Many years ago streets were paved with bricks. They couldn't hold up
to the traffic and weight.


Yet- in the two 17th century cities near me, Schenectady & Albany, NY,
whenever the city tears up a really old street-- there are those
bricks beneath the concrete or blacktop or whatever they used to cover
the old brick.

And as soon as they disturb the base and don't replace it as well as
the boys in 1650 did, those streets need constant maintenance.

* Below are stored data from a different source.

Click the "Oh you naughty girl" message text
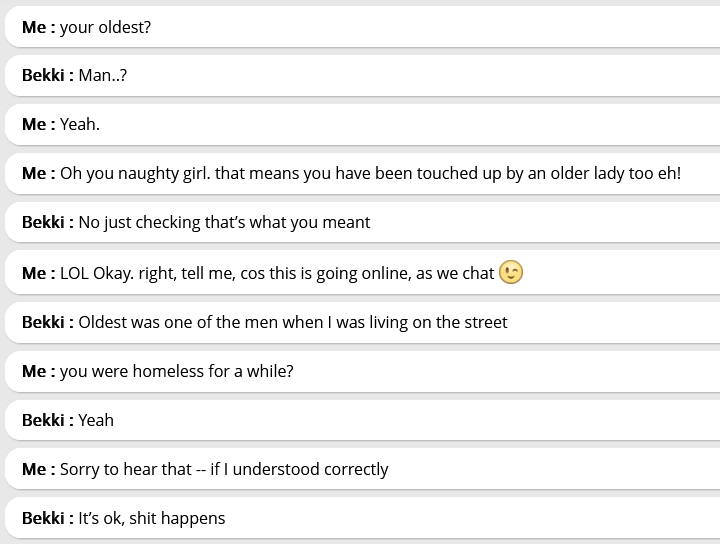The width and height of the screenshot is (720, 544). click(370, 174)
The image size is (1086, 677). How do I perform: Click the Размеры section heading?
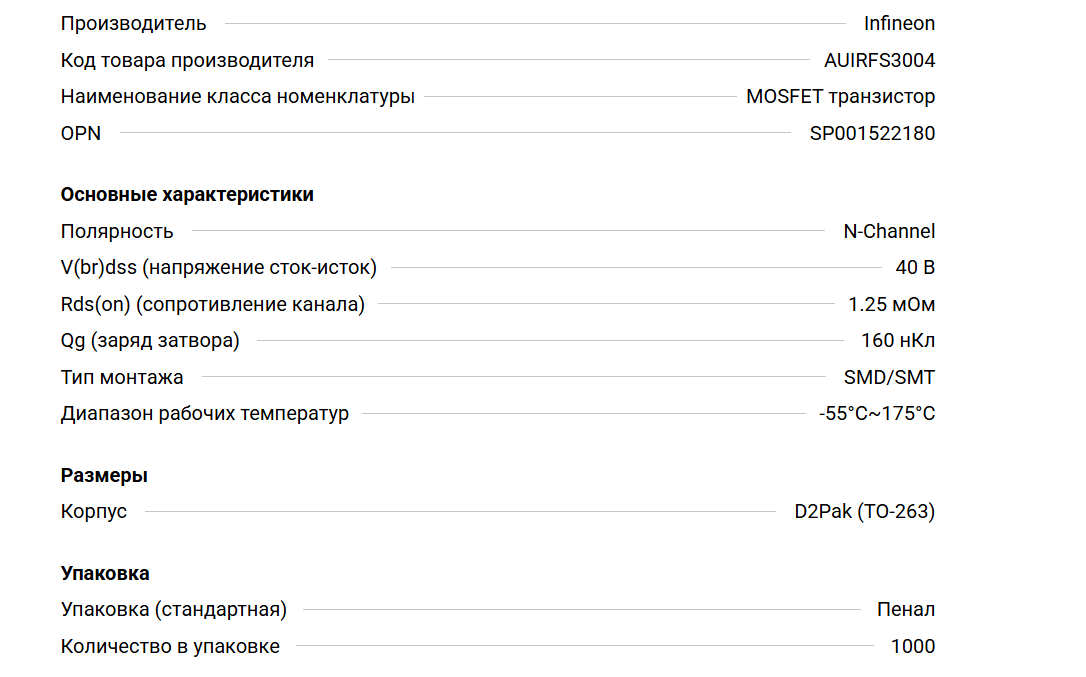tap(104, 475)
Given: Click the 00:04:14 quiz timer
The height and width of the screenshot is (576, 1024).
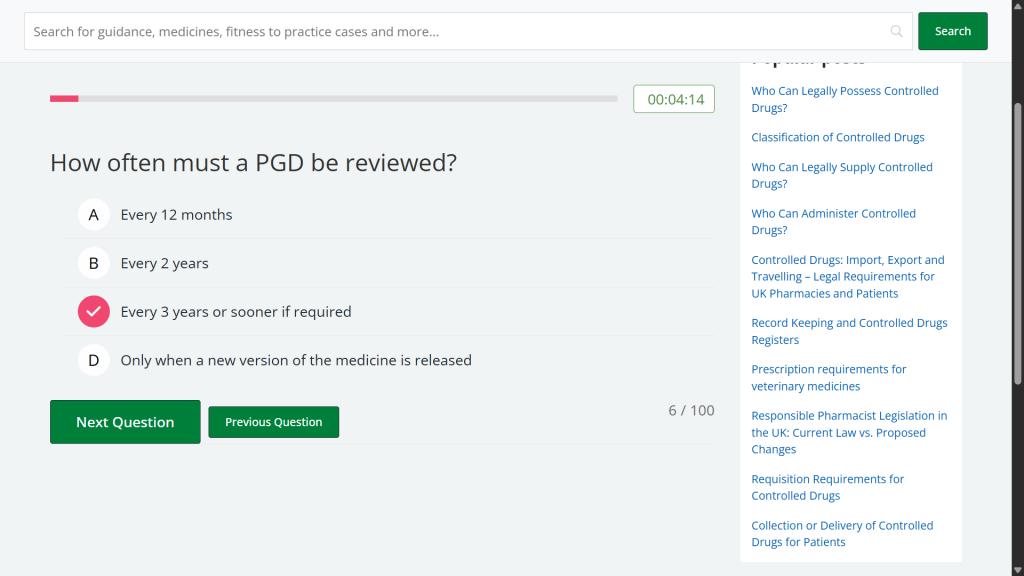Looking at the screenshot, I should (674, 99).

Bricks are bumpy- it wasn't the weight of vehicles, but the poor
suspension of early 19th century vehicles that brought brick to
disfavor.

While some cities today are putting in
brick crosswalks with better materials and prepwork, they still are
not holding up.


Because it doesn't pay to have a road crew do the work necessary to
build a base for them. But the difference between a patio and a
road is epic. A road needs a 4-5' base with graduated sizes of
fill- each layer machine tamped to a point of no more compression.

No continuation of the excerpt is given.